La date butoir de la fin de la législature pointe son nez. Elle est fixée au 7 octobre 2016. D’ici là, le gouvernement Benkiran est tenu de respecter ce que prévoit la Constitution. En effet, l’article 86 du texte fondamental adopté en 2011 dispose que : « les projets de lois organiques prévues par la présente Constitution doivent avoir été soumis pour approbation au Parlement dans un délai n’excédant pas la durée de la première législature suivant la promulgation de ladite Constitution ». Si pour certains, le gouvernement est « hors la loi » puisqu’il est obligé de faire adopter les trois lois organiques avant le 7 octobre, d’autres, en revanche, font une autre lecture de cette disposition. « Ce texte oblige le gouvernement à soumettre les projets de lois organiques devant les commissions parlementaires mais pas à les faire adopter », nuance Me Salima Farraji, députée du PAM (opposition) au sein de la commission de la  justice, de législation et des droits de l’homme.

Sur les onze lois organiques ayant déjà été adoptées depuis la promulgation de la constitution en 2011, il demeure trois textes qui n’ont pas été déposés auprès des parlementaires.

La loi organique portant sur l’officialisation de la langue amazighe, telle que prévue par l’article 5 de la Constitution, doit notamment définir le processus de mise en œuvre du caractère officiel de cette langue.

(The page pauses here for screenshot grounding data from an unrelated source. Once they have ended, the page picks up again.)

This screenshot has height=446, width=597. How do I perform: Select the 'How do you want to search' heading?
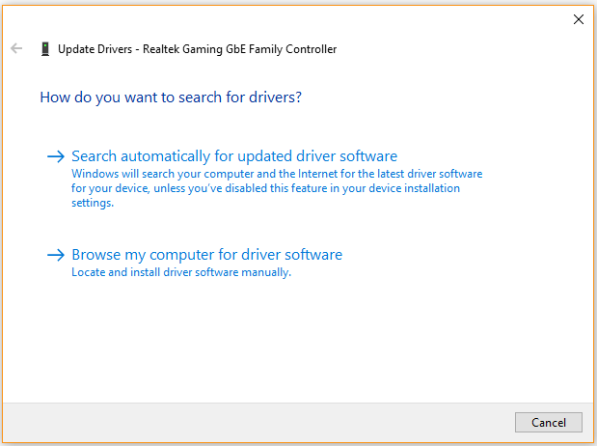pos(171,98)
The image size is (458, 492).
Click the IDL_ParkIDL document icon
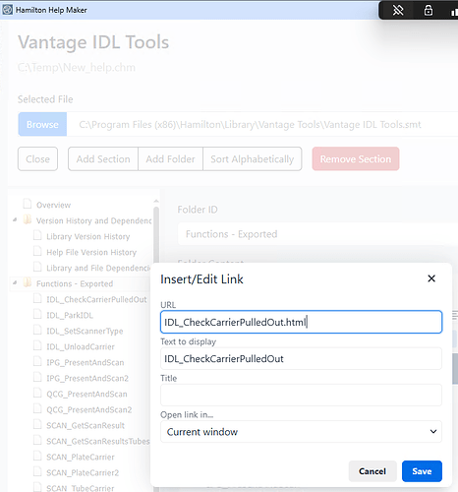pyautogui.click(x=37, y=314)
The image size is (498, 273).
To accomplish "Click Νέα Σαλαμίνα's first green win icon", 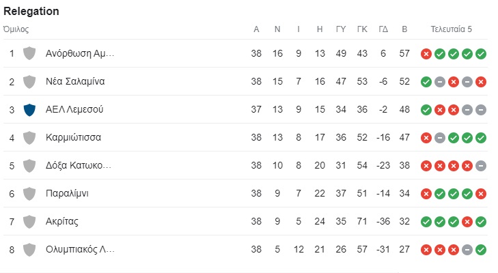I will (x=426, y=82).
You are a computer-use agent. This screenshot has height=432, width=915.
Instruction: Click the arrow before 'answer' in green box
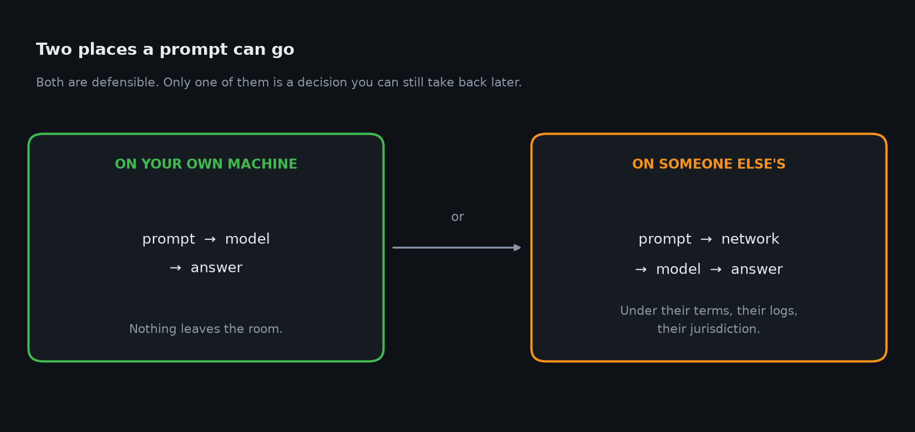coord(175,268)
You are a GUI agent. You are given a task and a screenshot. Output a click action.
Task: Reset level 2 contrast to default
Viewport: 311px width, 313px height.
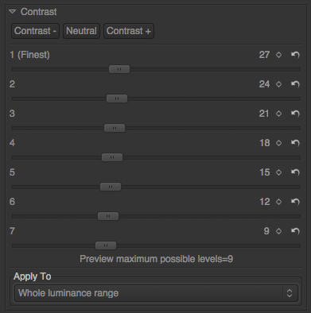click(295, 84)
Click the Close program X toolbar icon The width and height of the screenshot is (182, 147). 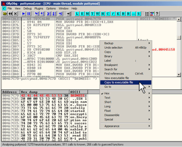(16, 14)
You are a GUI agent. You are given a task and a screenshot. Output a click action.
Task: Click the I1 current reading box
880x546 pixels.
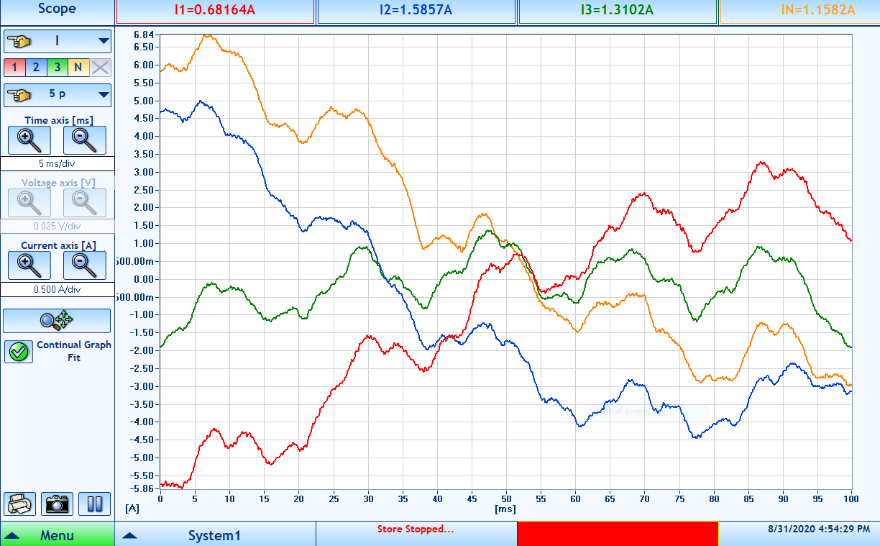pos(215,11)
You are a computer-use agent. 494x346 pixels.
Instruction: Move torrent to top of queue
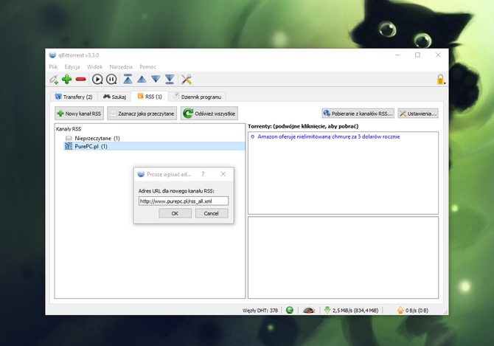pos(128,79)
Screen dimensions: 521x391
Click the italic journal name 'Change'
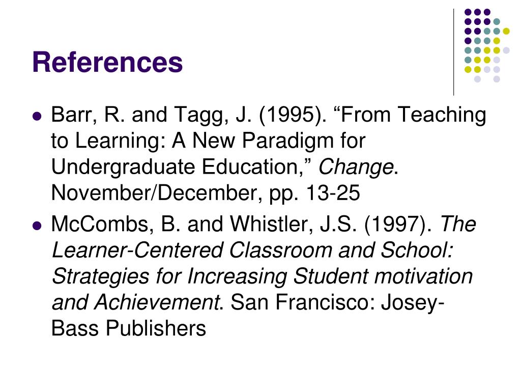pos(356,167)

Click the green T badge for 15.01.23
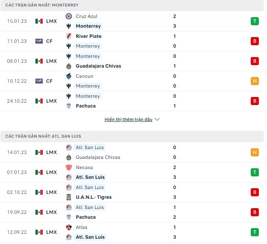point(254,21)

De même, il est attendu de ce texte de fixer les modalités de son intégration dans l’enseignement et aux domaines prioritaires de la vie publique. La loi est toujours dans les tiroirs du gouvernement, et devrait être présentée d’ici la fin de la législature. « Cette loi apporte son lot de complications. Durant l’adoption de la loi organique sur le droit d’accès à l’information et celle portant sur les pétitions, nous avons proposé des amendements pour introduire la langue amazighe », raconte Me Salima Farraji. Ces modifications n’ont pas été apportées, selon la députée. Résultat : bien après l’adoption de la loi organique sur la langue amazighe, il faudra amender les lois sur le droit d’accès à l’information et celle relatives aux pétitions.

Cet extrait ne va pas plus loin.